Mikael fu improvvisamente consapevole che il cuore gli batteva forte. Si lasciò andare contro lo schienale e frugò nel taschino alla ricerca delle sigarette. Qualcuno aveva scattato una foto. Ma come poteva identificare la donna? Come poteva mettere le mani sulla foto? Chissà poi se la pellicola era stata davvero sviluppata, e in tal caso chissà se la fotografia era ancora da qualche parte?

Mikael aprì la cartella con le immagini di Kurt Nylund della folla che partecipava al giorno di festa. Nell’ora successiva ingrandì ogni immagine esaminandola centimetro quadrato per centimetro quadrato. Solo nell’ultima trovò di nuovo la coppia. Kurt Nylund aveva fotografato un altro pagliaccio, con in mano dei palloncini, che si era messo in posa davanti al suo obiettivo. La foto era stata scattata nel parcheggio all’ingresso del campo sportivo dove si stava svolgendo la festa. Dovevano essere appena passate le due — di lì a poco Nylund sarebbe stato avvertito dell’incidente con l’autocisterna e avrebbe interrotto il servizio sulla Giornata dei bambini.

La donna era quasi del tutto nascosta, ma l’uomo con il maglione a righe si vedeva chiaramente di profilo. Aveva in mano delle chiavi e si stava chinando per aprire la portiera di un’automobile. L’obiettivo era puntato sul pagliaccio in primo piano e la macchina era un po’ indistinta. La targa era parzialmente nascosta ma cominciava per AC3-qualcosa.

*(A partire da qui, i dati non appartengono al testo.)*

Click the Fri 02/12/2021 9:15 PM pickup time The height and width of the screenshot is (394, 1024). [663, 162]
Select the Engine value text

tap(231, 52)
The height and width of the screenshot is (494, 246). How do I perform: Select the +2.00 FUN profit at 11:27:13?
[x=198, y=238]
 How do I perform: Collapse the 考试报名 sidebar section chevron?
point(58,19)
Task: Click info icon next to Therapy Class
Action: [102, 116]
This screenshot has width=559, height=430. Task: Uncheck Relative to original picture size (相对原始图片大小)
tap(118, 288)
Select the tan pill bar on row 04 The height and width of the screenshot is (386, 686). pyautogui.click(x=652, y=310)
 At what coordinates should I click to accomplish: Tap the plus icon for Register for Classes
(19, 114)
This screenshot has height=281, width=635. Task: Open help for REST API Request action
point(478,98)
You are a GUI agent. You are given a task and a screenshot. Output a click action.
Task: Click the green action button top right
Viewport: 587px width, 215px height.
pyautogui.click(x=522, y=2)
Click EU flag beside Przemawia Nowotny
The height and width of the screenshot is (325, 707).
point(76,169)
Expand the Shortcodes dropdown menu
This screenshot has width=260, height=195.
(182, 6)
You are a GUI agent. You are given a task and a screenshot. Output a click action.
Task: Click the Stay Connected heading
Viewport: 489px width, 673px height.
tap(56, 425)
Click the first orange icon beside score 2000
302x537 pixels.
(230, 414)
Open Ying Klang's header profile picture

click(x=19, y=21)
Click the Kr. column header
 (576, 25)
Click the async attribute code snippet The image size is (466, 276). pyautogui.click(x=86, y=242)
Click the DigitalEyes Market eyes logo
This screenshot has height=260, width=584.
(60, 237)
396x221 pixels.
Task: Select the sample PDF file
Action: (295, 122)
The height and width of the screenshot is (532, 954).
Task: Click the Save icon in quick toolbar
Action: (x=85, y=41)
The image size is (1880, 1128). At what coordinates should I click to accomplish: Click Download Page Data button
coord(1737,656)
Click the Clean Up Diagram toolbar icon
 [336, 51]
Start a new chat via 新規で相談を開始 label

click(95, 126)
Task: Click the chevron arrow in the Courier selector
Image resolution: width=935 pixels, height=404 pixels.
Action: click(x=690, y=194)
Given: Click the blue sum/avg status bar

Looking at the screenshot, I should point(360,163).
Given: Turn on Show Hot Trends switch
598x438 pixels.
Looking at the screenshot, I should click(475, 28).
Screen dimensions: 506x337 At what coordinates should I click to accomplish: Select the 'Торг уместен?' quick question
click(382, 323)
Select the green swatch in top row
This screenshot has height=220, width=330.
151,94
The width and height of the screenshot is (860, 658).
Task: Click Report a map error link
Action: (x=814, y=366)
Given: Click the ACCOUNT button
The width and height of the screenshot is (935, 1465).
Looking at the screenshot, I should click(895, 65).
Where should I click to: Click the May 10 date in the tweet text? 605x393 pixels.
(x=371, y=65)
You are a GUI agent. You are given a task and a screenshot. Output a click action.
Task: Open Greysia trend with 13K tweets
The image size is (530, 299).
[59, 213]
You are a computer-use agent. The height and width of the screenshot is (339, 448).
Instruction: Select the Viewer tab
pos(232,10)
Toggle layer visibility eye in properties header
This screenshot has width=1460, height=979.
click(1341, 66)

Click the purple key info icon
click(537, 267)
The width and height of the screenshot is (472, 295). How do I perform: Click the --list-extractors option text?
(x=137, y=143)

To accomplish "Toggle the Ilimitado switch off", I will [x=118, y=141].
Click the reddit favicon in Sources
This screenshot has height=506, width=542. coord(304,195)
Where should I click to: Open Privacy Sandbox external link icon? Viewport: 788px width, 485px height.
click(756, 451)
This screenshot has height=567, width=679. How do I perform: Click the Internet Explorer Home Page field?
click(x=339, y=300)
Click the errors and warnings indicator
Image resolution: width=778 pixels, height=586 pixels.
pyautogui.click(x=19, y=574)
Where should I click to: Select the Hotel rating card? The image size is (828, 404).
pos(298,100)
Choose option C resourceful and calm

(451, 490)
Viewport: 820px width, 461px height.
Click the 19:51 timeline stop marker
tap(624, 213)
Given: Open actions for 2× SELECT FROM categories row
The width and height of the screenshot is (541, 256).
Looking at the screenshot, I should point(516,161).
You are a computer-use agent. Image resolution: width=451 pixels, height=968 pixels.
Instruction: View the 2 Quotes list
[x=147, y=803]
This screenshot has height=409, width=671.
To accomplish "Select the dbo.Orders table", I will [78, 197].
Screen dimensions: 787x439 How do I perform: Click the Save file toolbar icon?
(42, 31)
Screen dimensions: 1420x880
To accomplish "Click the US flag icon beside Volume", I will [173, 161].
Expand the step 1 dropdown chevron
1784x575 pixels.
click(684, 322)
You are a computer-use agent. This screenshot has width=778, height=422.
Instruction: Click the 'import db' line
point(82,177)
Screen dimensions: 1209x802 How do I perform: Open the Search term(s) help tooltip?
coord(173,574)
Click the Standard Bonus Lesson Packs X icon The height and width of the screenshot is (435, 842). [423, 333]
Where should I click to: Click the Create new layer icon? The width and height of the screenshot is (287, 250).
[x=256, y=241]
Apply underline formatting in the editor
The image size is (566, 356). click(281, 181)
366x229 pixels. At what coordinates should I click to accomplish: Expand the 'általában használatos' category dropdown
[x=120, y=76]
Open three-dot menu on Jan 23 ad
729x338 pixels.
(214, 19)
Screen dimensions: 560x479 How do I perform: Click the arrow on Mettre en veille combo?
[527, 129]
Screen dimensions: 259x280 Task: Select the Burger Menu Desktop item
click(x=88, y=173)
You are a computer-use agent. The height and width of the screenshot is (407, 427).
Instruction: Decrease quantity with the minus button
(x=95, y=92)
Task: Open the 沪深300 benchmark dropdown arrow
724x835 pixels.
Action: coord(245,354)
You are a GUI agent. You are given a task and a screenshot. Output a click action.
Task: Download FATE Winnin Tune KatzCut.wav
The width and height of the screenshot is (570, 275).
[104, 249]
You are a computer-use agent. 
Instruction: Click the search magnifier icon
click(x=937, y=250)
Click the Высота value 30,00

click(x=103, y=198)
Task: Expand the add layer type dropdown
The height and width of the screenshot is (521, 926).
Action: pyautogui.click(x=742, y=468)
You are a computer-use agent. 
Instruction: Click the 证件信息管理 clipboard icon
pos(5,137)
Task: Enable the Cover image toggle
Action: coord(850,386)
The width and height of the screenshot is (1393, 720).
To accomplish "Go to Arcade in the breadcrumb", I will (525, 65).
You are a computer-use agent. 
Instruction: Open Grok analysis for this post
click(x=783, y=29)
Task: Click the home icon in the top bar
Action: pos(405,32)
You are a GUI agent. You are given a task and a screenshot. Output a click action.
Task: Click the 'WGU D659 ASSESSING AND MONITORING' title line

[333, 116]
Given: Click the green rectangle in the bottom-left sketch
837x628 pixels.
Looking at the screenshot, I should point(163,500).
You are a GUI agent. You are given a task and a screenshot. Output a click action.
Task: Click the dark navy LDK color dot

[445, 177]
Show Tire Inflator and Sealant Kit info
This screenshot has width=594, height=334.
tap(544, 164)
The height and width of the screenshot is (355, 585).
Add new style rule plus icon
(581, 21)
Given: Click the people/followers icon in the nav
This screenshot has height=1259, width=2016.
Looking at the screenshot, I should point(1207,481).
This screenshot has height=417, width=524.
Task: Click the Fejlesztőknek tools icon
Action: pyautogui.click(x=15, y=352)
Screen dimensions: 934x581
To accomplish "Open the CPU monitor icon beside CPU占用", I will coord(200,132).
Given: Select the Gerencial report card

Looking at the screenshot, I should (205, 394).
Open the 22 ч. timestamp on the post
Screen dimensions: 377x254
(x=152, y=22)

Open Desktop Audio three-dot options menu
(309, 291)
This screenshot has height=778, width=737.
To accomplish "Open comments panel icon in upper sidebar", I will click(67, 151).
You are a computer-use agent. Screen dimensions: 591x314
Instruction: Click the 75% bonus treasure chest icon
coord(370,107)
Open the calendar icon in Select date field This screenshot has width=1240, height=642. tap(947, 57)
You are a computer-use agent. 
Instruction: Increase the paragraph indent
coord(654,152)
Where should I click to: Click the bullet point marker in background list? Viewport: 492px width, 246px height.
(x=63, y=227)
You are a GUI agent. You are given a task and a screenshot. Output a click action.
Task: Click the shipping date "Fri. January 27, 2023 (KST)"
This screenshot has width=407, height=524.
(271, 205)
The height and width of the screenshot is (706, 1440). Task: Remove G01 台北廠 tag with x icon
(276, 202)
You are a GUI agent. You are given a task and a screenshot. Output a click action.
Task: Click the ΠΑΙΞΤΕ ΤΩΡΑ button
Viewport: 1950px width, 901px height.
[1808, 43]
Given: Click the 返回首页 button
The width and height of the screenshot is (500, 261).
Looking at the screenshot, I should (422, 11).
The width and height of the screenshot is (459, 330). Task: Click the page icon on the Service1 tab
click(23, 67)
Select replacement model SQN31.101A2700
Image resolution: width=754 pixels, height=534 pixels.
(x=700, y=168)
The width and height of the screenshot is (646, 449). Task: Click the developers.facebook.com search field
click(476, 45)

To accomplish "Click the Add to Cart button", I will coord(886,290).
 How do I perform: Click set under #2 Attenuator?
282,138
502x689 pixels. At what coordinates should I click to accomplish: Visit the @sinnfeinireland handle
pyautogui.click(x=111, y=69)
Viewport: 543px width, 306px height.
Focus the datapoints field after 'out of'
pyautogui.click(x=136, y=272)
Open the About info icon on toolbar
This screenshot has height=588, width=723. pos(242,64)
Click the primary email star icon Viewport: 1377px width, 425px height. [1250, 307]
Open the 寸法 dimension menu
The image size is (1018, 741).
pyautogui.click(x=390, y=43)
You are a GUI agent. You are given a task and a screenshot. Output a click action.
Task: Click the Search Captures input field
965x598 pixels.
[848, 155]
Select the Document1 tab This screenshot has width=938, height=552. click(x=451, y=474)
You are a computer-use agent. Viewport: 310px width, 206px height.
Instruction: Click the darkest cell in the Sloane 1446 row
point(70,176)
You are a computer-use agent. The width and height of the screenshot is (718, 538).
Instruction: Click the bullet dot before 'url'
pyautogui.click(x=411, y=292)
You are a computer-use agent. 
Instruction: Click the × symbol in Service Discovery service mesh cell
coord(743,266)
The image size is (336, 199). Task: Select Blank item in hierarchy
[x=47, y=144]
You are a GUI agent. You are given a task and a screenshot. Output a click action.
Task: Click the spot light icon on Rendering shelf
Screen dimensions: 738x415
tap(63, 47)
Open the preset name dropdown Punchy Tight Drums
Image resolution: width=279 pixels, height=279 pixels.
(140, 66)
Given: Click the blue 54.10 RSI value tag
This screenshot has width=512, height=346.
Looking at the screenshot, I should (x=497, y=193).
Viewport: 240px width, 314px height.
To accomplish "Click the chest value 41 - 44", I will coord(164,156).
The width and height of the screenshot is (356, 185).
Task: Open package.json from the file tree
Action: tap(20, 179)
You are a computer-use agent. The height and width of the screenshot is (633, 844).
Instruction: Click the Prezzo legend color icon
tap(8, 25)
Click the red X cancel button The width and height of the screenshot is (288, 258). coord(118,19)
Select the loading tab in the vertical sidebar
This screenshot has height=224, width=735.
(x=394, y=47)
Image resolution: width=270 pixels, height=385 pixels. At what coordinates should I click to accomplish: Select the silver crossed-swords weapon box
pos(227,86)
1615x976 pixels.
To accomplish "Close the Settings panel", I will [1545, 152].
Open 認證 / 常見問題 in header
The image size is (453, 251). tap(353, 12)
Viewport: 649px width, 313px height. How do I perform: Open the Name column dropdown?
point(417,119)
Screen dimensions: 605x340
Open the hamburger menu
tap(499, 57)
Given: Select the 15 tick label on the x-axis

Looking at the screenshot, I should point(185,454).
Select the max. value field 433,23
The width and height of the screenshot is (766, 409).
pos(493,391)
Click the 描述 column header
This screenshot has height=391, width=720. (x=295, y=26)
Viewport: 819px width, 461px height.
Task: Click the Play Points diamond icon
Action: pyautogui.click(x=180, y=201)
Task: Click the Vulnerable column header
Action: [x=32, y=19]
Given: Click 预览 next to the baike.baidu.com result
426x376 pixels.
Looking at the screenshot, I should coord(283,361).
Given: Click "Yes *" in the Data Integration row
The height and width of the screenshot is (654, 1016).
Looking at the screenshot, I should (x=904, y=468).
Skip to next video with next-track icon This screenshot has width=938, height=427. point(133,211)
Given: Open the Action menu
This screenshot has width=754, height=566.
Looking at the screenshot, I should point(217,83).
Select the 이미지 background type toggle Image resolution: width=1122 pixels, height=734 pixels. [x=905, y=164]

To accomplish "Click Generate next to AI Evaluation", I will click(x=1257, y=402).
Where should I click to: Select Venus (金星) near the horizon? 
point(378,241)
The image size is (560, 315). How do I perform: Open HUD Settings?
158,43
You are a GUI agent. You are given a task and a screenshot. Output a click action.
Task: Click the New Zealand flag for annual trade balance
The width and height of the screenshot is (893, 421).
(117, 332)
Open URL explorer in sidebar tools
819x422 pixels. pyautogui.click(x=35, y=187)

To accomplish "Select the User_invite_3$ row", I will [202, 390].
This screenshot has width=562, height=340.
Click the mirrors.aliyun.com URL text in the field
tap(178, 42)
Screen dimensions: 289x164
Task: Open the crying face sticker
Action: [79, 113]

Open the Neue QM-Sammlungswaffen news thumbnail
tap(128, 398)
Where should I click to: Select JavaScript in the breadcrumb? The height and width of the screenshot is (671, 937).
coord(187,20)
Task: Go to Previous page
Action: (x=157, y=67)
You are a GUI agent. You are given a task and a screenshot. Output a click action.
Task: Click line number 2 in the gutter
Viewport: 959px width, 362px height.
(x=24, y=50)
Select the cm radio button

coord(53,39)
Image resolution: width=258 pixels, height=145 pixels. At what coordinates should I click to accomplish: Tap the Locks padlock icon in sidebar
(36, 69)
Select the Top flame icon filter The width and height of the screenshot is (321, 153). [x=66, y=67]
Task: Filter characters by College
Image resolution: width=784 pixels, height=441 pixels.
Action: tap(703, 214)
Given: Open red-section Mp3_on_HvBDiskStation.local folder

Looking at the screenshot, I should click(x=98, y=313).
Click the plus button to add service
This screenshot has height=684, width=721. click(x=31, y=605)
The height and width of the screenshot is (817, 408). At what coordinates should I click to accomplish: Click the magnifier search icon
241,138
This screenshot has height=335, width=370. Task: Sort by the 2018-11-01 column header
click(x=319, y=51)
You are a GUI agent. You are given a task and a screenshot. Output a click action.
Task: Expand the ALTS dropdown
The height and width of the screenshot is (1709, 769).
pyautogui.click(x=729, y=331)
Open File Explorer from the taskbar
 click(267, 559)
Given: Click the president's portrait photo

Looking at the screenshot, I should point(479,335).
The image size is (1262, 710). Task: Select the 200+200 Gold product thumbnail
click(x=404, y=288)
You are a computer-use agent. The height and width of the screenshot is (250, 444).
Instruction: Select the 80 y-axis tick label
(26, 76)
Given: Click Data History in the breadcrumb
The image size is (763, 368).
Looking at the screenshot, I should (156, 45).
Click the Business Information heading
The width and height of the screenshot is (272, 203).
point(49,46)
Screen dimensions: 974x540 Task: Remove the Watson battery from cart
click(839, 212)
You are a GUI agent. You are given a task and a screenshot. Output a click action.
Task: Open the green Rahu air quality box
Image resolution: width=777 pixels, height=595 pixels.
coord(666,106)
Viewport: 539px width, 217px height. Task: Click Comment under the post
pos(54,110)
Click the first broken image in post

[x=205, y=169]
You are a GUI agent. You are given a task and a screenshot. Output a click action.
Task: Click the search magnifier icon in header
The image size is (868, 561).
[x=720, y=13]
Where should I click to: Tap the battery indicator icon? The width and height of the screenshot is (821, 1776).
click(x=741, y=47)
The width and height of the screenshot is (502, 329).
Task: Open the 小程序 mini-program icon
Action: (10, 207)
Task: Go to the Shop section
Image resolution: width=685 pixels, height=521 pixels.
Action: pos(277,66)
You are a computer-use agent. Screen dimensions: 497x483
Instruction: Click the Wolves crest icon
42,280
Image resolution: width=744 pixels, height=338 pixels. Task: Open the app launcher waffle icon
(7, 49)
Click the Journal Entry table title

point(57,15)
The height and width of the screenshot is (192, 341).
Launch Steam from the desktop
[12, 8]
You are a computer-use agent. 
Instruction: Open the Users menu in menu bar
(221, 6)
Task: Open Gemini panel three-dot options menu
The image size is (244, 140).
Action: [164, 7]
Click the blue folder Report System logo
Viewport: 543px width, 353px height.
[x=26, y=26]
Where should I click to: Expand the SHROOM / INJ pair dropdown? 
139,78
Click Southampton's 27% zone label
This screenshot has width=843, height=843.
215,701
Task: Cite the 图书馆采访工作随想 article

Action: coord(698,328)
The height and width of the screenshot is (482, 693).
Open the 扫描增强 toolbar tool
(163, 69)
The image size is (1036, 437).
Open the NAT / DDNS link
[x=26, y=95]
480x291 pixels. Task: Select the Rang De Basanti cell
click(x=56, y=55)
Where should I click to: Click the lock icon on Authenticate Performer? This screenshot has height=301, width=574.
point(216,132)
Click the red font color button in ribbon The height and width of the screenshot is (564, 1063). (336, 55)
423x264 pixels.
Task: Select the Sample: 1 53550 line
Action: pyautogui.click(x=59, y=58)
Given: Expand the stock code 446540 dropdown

Negli anni sessanta le targhe cominciavano con la sigla della regione, e da bambino Mikael aveva imparato a identificare da dove venivano le automobili. AC era la sigla del Västerbotten.

Poi Mikael notò qualcos’altro. Sul lunotto posteriore c’era una qualche etichetta adesiva. Zoomò, ma il testo svanì in una macchia indistinta. Ritagliò l’etichetta e cominciò a rielaborare contrasto e nitidezza. Gli ci volle un momento. Non riusciva ancora a leggere il testo, ma seguendo le forme confuse cercò di indovinare di quali lettere dovesse trattarsi. Molte lettere apparivano simili in modo disarmante. Una O poteva essere scambiata per una D, come una B per una E e così diverse altre. Dopo aver lavorato con carta e matita ed escluso delle lettere, ottenne un testo incomprensibile.

Fissò la scritta fino a farsi lacrimare gli occhi. Poi vide. NORSJÖ SNICKERIFABRIK — una falegnameria di Norsjö dunque —, e altri segni più piccoli, assolutamente impossibili da decifrare, ma che probabilmente erano un numero di telefono.